(2025-05) Rapport thématique de l'ACAPS : Escalade des conflits et augmentation des déplacements internes (19 mai 2025)
Resume — Ce rapport thématique d'ACAPS analyse l'impact humanitaire de l'escalade de la violence armée dans le département du Centre, où les attaques de Viv Ansanm contre Mirebalais et Saut d'Eau à partir du 30 mars 2025 ont tué au moins 76 personnes, permis l'évasion de plus de 500 détenus et nouvellement déplacé plus de 51 400 personnes à la mi-mai. Fondé sur une revue de données secondaires, il documente les besoins en abris, protection, santé, éducation et sécurité alimentaire des PDI dispersés vers Boucan Carré, Hinche, Lascahobas et Savanette, et signale les risques d'expansion des gangs vers la frontière dominicaine et le barrage de Péligre.
Constats Cles
- Les attaques de Viv Ansanm contre Mirebalais et Saut d'Eau à partir du 30 mars 2025 ont tué au moins 76 personnes au 22 avril, permis l'évasion de plus de 500 détenus et nouvellement déplacé plus de 51 400 personnes, dont quelque 27 000 enfants, à la mi-mai.
- Le nombre de sites de déplacement a presque doublé au niveau national, de 119 en mars à 228 en avril 2025, dont 97 des 121 nouveaux sites dans le Centre, tandis qu'environ 76 pour cent des PDI de Mirebalais restaient chez des proches.
- Les services essentiels se sont effondrés dans la zone touchée : l'Hôpital universitaire de Mirebalais et toutes les écoles de Mirebalais ont fermé, au moins 42 écoles du Centre servant d'abris aux PDI et les hôpitaux de référence de Hinche et de l'Artibonite étant surchargés.

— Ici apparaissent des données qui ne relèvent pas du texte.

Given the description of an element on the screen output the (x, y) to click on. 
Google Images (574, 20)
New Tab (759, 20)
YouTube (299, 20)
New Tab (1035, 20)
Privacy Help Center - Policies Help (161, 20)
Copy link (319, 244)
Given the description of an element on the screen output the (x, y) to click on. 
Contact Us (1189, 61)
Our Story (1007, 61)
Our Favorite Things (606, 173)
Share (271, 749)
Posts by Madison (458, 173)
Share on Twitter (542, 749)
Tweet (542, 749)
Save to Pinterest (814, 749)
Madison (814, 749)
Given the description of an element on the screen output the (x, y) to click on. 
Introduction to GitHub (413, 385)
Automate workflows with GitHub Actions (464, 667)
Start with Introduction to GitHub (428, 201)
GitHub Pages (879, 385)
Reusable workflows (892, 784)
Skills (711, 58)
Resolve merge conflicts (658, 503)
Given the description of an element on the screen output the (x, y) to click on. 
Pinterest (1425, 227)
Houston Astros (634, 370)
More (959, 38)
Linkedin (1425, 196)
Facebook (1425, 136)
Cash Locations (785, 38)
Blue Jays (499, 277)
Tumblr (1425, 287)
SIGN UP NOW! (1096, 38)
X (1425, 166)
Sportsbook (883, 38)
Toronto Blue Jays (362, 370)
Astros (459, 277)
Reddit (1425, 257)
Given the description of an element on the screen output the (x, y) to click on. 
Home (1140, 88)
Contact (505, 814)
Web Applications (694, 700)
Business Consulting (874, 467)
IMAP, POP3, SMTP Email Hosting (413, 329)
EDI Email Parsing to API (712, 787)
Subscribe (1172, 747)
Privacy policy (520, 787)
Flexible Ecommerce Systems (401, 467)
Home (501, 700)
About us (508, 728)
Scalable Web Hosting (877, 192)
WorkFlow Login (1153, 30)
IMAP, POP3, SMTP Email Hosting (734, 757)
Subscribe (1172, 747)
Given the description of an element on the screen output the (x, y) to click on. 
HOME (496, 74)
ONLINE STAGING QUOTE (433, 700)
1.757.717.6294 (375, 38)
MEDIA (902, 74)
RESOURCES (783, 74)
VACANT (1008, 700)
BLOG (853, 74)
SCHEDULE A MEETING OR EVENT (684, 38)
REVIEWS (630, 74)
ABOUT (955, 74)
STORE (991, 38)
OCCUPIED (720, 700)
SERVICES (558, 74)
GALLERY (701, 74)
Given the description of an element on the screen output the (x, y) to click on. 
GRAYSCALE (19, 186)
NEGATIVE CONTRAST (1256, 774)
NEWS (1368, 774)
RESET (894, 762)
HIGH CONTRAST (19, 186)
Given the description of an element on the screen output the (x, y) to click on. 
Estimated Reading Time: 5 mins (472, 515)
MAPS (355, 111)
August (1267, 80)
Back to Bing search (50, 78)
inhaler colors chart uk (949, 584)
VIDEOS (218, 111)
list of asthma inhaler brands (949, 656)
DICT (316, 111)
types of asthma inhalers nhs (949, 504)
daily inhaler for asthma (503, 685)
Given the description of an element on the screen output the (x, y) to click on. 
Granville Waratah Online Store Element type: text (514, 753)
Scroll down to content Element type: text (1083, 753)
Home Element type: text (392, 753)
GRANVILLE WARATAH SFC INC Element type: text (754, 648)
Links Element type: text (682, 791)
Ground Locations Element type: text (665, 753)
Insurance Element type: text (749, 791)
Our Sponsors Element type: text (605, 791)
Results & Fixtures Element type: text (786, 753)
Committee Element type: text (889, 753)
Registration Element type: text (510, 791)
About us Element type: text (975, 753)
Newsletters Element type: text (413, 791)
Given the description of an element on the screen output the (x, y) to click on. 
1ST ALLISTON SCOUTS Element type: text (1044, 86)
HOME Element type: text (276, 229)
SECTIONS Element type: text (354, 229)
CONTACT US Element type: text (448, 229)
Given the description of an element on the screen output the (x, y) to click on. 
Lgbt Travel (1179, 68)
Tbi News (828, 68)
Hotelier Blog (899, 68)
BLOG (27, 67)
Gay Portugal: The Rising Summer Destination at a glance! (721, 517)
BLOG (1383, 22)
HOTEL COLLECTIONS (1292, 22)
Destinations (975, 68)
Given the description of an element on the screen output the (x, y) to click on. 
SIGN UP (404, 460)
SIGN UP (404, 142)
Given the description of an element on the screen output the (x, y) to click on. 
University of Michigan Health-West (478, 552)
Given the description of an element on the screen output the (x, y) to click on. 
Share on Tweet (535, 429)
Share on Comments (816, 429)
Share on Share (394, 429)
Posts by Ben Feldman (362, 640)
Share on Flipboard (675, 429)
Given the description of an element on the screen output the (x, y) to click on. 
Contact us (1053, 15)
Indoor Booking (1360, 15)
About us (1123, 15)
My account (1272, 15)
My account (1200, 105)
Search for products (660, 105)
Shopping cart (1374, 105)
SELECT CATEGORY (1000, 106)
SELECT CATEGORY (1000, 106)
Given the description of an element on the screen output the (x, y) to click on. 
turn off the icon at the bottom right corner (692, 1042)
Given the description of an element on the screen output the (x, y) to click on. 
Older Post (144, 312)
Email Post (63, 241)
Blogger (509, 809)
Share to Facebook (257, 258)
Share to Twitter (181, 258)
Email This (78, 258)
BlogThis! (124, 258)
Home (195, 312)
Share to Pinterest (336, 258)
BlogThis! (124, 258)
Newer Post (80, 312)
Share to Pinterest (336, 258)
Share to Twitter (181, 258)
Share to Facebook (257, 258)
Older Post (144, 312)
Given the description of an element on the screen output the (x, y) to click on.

- Le risque de choléra augmente, avec 1 487 cas suspects au niveau national entre fin décembre 2024 et mi-avril 2025 et une vulnérabilité accrue dans le Centre où 37 pour cent des ménages utilisaient de l'eau de source non protégée.
- ACAPS anticipe une propagation de la violence vers les communes proches de la frontière dominicaine et un possible ciblage du barrage hydroélectrique de Péligre par les gangs, tandis que la suspension du financement américain fragilise une réponse déjà dépendante de l'aide extérieure.
Description Complete
ACAPS examine la flambée de déplacements déclenchée par les attaques de la coalition Viv Ansanm contre Mirebalais et Saut d'Eau, dans le département du Centre, à partir du 30 mars 2025. Au 22 avril, les affrontements avec la Mission multinationale d'appui à la sécurité (MMAS) avaient tué au moins 76 personnes ; les gangs ont aussi facilité l'évasion de plus de 500 détenus de la prison de Mirebalais. Au 16 mai, au moins 51 400 personnes, dont environ 27 000 enfants, avaient été nouvellement déplacées du district de Mirebalais, se dirigeant principalement vers Boucan Carré (24 pour cent), Hinche (21 pour cent), Lascahobas (17 pour cent) et Savanette (11 pour cent), environ 76 pour cent restant chez des proches. Le rapport replace cette situation dans une crise nationale de déplacement dépassant un million de PDI, avec plus de 130 000 personnes nouvellement déplacées par la violence des gangs depuis janvier 2025 et un nombre de sites de déplacement presque doublé, de 119 en mars à 228 en avril, dont 97 nouveaux sites dans le Centre. L'analyse repose sur une revue de données secondaires et reconnaît le manque d'informations à jour compte tenu des contraintes d'accès.
Les impacts sectoriels comprennent la fermeture de l'Hôpital universitaire de Mirebalais et de toutes les écoles de Mirebalais (42 écoles du Centre servant d'abris aux PDI), 1 487 cas suspects de choléra au niveau national entre fin décembre 2024 et mi-avril 2025 avec des alertes croissantes dans l'Ouest et le Centre, et des hôpitaux de référence surchargés à Hinche et dans l'Artibonite. Le rapport identifie des contraintes d'accès humanitaire liées au contrôle par les gangs des routes reliant Port-au-Prince au reste du pays et anticipe une propagation de la violence vers les communes proches de la frontière dominicaine, des menaces sur le barrage hydroélectrique de Péligre, une augmentation des mouvements transfrontaliers irréguliers du fait de la suspension des visas dominicains pour les Haïtiens, et les effets aggravants de la saison des pluies de juin à octobre. La crise se déroule sur fond de sous-financement de l'aide, aggravé par la suspension de l'assistance américaine, qui représentait environ 59 pour cent (207 millions USD) des financements engagés pour la réponse humanitaire de 2024.